Origo’s transformation began in 2014 when the then-editor was sacked soon after the site published an expose alleging extravagant travel expenses by a government minister.

That prompted a mass walkout by staff who suspected political interference. The site’s German owner Deutsche Telekom quickly offloaded the site to a media firm linked to Fidesz.

With the arrival of a new editorial team in 2016, Origo’s content has openly lurched in a pro-government direction.

Since then its front pages have been dominated by hit pieces on Orban’s favourite targets: opposition parties, migrants and the Hungarian-born US billionaire George Soros.

Hungary’s competition authority must decide within a week if the transactions necessitate an anti-trust probe but will likely rely on the judgement of the media regulator NMHH, a body seen by critics as biased toward pro-government media.

Set up in 2010 as part of Orban’s first overhaul of media structures, the NMHH last year blocked a deal between Germany’s RTL Klub and the owner of an independent news-site as it would “threaten citizens’ rights to a diversity of information sources”.

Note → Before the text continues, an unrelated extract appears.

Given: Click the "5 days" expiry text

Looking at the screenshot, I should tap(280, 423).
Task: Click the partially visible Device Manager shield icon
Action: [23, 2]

But since the CEPMF announcement, the only statement the regulator has issued has been a criticism of bad behaviour by participants on a reality TV show.

According to investigative journalist Tamas Bodoky who runs the Atlatszo.hu investigative site, the latest media swoop “makes the state capture of Hungarian media more visible and transparent”.

“Before we had to explain how different privately-owned media outlets controlled by the government are working together to praise it and discredit its critics like opposition politicians, NGOs and even journalists,” said Bodoky.

The reorganisation comes days after a survey by the Median firm and Mertek showed that 73 percent of Hungarians thought that Fidesz had a dominating influence over media.

The lopsided media landscape and “restricted” access to information in Hungary was cited by OSCE election observers as part of an “adverse climate” that helped Orban win a third consecutive term as premier in April.